ESPN is projected to launch a direct-to-consumer (DTC) streaming service in 2025 by combining its cable network TV show and ESPN+ in a major overhaul that would fall in line with the rapid growth of online streaming over the last several years.
Reported interest between ESPN, the NFL and the NBA has surfaced in a deal that could see NFL+, which offers in-market games, NFL Redzone and NBA League Pass, which offers out-of-market games, to the newly shaped ESPN streaming service.
Disney-owned ESPN has also been in talks with the MLB about gaining rights to local games as local teams and Diamond Sports Group, the RSN operator that airs local MLB games, are currently embroiled in bankruptcy problems.
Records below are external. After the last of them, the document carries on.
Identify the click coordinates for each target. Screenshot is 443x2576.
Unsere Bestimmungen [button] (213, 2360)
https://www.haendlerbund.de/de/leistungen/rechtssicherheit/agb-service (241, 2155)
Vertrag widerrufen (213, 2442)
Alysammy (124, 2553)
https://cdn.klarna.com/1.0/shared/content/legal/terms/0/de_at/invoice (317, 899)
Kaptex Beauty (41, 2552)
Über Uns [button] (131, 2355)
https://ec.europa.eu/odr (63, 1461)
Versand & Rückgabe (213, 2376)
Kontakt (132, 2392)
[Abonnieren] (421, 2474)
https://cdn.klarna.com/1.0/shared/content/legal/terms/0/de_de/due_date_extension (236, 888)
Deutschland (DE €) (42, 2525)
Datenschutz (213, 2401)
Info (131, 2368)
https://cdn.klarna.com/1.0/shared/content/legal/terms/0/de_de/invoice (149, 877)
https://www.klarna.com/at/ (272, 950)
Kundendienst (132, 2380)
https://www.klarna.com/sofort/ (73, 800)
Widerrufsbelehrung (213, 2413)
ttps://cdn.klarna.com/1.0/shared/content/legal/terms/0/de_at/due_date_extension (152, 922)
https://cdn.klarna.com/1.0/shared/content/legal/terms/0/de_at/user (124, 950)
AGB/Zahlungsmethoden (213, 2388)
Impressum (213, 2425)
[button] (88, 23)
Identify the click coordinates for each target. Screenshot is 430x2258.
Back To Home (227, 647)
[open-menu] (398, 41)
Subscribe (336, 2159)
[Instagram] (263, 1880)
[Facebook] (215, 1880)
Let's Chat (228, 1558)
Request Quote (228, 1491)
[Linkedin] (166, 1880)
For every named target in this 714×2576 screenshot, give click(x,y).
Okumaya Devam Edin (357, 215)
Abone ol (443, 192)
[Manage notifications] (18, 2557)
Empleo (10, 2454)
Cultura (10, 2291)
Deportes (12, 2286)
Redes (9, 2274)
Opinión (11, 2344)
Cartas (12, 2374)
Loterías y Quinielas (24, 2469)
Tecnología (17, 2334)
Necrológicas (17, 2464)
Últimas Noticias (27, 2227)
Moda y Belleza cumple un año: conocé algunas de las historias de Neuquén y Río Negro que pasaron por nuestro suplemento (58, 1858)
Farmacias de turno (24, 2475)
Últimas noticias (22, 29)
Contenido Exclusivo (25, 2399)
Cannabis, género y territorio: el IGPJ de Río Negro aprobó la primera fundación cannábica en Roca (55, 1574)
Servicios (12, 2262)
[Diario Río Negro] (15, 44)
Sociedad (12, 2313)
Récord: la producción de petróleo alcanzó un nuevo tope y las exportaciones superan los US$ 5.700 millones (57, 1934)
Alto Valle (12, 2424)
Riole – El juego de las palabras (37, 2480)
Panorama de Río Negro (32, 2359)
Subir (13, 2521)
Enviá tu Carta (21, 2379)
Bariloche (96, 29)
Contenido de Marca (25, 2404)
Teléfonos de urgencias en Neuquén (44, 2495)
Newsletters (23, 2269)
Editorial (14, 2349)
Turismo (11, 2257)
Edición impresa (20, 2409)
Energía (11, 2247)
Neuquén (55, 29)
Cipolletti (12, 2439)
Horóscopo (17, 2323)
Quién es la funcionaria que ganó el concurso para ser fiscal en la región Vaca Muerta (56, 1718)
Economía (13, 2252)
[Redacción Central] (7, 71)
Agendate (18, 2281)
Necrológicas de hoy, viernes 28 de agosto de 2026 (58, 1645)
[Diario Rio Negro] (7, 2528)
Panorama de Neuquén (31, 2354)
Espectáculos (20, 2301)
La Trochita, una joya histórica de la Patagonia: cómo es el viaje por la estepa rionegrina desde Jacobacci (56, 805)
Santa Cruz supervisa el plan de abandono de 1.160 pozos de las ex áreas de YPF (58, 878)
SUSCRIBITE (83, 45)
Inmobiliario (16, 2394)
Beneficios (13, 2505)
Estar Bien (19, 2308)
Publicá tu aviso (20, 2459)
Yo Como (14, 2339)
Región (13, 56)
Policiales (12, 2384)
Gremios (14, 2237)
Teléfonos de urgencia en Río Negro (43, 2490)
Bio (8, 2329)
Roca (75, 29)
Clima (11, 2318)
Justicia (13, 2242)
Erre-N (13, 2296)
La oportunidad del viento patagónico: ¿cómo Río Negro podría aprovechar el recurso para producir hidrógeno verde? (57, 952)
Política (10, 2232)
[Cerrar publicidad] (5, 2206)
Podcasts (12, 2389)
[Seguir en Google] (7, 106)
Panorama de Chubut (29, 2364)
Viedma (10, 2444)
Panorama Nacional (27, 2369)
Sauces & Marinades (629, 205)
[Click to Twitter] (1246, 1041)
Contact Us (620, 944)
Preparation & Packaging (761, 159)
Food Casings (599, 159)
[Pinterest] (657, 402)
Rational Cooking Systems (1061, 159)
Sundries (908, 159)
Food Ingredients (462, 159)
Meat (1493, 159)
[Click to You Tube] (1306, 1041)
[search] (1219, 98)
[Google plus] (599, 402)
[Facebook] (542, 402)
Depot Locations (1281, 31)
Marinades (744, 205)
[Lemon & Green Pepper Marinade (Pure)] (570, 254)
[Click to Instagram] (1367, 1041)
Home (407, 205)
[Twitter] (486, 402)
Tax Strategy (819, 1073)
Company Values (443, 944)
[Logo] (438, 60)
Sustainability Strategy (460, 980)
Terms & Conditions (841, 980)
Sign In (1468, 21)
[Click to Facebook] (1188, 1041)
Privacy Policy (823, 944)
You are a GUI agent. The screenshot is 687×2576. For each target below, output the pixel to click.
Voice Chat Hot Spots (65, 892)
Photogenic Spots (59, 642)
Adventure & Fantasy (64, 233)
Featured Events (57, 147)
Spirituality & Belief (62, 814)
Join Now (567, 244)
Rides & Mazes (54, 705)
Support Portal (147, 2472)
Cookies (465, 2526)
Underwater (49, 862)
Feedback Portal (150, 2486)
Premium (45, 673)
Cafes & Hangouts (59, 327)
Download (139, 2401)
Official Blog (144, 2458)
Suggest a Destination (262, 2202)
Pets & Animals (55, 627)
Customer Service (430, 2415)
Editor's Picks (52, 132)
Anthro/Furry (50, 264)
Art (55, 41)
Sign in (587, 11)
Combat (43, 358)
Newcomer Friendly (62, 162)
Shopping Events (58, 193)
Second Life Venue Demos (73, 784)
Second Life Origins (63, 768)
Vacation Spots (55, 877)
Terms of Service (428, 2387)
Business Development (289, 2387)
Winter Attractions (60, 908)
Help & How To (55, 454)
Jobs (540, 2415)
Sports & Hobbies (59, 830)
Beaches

This development falls in line with a report that surfaced last July when Disney CEO Bob Iger and ESPN President Jimmy Pitaro met the top three major US sports leagues to discuss the DTC streaming platform and potential ownership in it.
This was in part due to Disney’s ambition to overhaul its approach to sports broadcasting amid mass layoffs at ESPN during the Summer.
The preliminary talks with the NFL, NBA and MLB ranged from stake ownerships, investment structures and a multitude of partnership opportunities.
If ESPN were to land NFL, NBA and MLB games on its new DTC service it would lay down its marker as one of the more valuable US sports streaming services in the US, as very few if not any streaming service like it holds rights to games in all three major leagues.
Furthermore, ESPN+ also broadcasts out-of-market games in the NHL and is reportedly interested in adding more local games to its offering due to similar local network issues MLB teams are facing.